A realidade dita-nos que o fenótipo mais frequente de trombose venosa (TEV) se figura na trombose venosa profunda (TVP) ou no tromboembolismo pulmonar (TEP). Contudo, tem-se destacado uma 3ª entidade: a trombose venosa superficial (TVS).

A TVS apresenta-se como uma região tumorizada em cordel, ao longo dos trajetos venosos (habitualmente em veias varicosas pré-existentes), com eritema, calor e dor associados. Dada a apresentação inflamatória, é confundida com a tromboflebite (inflamatória e infeciosa), repercutindo-se frequentemente no uso inadequado de antibióticos.
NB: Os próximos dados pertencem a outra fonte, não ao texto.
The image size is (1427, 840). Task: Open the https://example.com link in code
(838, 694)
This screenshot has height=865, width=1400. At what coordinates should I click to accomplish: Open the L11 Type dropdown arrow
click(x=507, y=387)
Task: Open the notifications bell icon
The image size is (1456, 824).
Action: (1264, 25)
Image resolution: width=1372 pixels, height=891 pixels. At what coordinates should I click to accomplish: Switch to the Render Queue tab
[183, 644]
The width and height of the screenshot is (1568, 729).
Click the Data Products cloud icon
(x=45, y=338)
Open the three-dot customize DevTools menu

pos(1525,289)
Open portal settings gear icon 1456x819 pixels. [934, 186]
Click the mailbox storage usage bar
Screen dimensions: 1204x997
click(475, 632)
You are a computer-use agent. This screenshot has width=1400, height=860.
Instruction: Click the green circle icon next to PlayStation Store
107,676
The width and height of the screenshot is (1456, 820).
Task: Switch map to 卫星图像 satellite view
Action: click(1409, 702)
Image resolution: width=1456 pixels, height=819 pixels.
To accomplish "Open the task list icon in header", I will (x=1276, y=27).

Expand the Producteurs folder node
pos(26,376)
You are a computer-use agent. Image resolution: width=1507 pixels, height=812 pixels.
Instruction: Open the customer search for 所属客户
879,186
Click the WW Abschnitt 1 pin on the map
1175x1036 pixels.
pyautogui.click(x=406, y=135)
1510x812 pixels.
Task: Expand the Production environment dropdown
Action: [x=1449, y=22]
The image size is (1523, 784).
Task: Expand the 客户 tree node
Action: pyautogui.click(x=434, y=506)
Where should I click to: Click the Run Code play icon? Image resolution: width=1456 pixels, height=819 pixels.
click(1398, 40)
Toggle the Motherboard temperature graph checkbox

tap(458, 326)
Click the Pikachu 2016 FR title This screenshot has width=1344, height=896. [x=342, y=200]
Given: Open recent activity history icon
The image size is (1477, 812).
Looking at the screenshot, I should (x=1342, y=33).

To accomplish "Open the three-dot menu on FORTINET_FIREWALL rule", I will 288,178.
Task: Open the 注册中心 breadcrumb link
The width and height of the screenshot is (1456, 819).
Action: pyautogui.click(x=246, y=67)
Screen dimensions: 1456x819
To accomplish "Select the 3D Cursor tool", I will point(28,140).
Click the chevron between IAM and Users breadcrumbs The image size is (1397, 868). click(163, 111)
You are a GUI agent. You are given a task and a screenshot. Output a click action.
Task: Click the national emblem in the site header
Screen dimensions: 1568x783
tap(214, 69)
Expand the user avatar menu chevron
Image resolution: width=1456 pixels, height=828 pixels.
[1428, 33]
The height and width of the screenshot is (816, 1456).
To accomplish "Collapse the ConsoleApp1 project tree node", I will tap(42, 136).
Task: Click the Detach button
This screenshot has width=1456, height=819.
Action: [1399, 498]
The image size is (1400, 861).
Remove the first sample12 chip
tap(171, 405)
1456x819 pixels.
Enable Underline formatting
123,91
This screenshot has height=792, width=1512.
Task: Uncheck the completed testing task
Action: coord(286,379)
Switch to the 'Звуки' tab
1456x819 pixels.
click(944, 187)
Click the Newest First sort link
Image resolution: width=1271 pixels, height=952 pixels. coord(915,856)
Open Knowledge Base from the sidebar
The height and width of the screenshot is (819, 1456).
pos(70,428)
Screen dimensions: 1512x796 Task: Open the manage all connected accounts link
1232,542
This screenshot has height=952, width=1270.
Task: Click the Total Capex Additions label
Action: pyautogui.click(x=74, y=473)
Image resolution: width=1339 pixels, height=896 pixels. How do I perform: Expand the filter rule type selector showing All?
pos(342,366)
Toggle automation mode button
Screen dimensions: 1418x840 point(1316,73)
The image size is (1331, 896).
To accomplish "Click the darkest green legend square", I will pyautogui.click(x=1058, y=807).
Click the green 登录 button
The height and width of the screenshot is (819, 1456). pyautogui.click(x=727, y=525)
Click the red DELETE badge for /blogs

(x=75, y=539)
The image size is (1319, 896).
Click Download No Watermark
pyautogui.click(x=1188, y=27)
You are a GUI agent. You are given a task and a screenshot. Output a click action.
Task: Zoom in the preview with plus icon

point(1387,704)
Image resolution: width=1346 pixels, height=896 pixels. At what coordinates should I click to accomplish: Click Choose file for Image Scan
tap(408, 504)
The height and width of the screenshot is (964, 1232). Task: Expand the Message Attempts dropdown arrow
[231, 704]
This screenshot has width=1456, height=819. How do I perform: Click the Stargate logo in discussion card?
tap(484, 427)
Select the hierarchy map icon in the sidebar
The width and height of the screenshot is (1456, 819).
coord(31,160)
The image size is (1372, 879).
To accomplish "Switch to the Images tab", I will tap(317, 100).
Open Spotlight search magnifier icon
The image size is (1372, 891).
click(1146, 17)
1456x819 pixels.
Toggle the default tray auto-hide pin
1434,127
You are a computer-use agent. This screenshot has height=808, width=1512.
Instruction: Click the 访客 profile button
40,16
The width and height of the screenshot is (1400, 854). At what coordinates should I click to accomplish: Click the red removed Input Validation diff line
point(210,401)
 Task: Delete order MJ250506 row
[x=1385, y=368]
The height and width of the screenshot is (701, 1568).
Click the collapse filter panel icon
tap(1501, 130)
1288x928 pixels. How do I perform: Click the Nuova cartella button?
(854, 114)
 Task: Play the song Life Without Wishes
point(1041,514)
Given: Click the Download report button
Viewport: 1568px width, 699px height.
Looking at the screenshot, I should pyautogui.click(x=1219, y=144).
O diagnóstico de TVS é clínico, via anamnese e semiologia, prevendo-se que, em casos de dúvida diagnóstica com TVP, se recomende o recurso à ecografia com Doppler do membro inferior.

A TVS não é uma entidade clínica benigna, pois, segundo o estudo POST, cerca de 25% dos doentes com TVS já detinham extensão trombótica para o sistema venoso profundo (SVP) ou TEP na altura do diagnóstico inicial. Por outro lado, cerca de 10% dos doentes com TVS padeceram de complicações tromboembólicas (TVP, TEP ou TVS recorrente/progressivo) nos primeiros 3 meses de follow-up.

Encarece-se assim a necessidade de atitude terapêutica a curto e a longo prazo.

A European Society of Vascular Surgery (ESVS) sugere nas últimas recomendações (2021), o seguinte:

1) se TVP presente, seguir terapêutica preconizada para TVP;

2) se TVS presente e ausência de TVP, com

– TVS que diste <3cm do SVP, deve-se iniciar anticoagulação terapêutica;

– TVS que diste ≥3cm do SVP e extensão de ≥5cm, deve ser realizado curso de aplicação subcutânea de fondaparinux ou heparina de baixo peso molecular durante 45 dias.

Caso seja um doente de elevado risco clínico e/ou anatomia vascular promotora de estase, a anticoagulação terapêutica deve ser prolongada durante ≥3 meses. Adicionalmente, em todos os doentes, 3 meses volvidos da intercorrência inflamatória e com fase protrombótica estabilizada, deve-se considerar a ablação de veias superficiais incompetentes para diminuir o risco de recorrência.

Na circunstância não descrita pela ESVS de TVS isolada e que diste ≥3cm do SVP com extensão <5cm, a Canada Thrombosis sugere o recurso a anti-inflamatórios não esteroides (AINE), quer via aplicação tópica ou sistémica (per os), durante 7-14 dias. Contudo tem-se revelado polémico, uma vez que pode solucionar as manifestações inflamatórias locais, mas não se traduz numa progressão de trombo mitigada.

Em suma, a TVS é a manifestação venosa superficial dum processo sistémico associado com outras manifestações de TEV (TVP e TEP) quer em diagnóstico concomitante quer na recorrência ou progressão trombótica, figurando-se assim como uma entidade de especial relevo clínico-académico, cuja forma de gestão e terapêutica ainda carece de teor definitivo nas recomendações internacionais.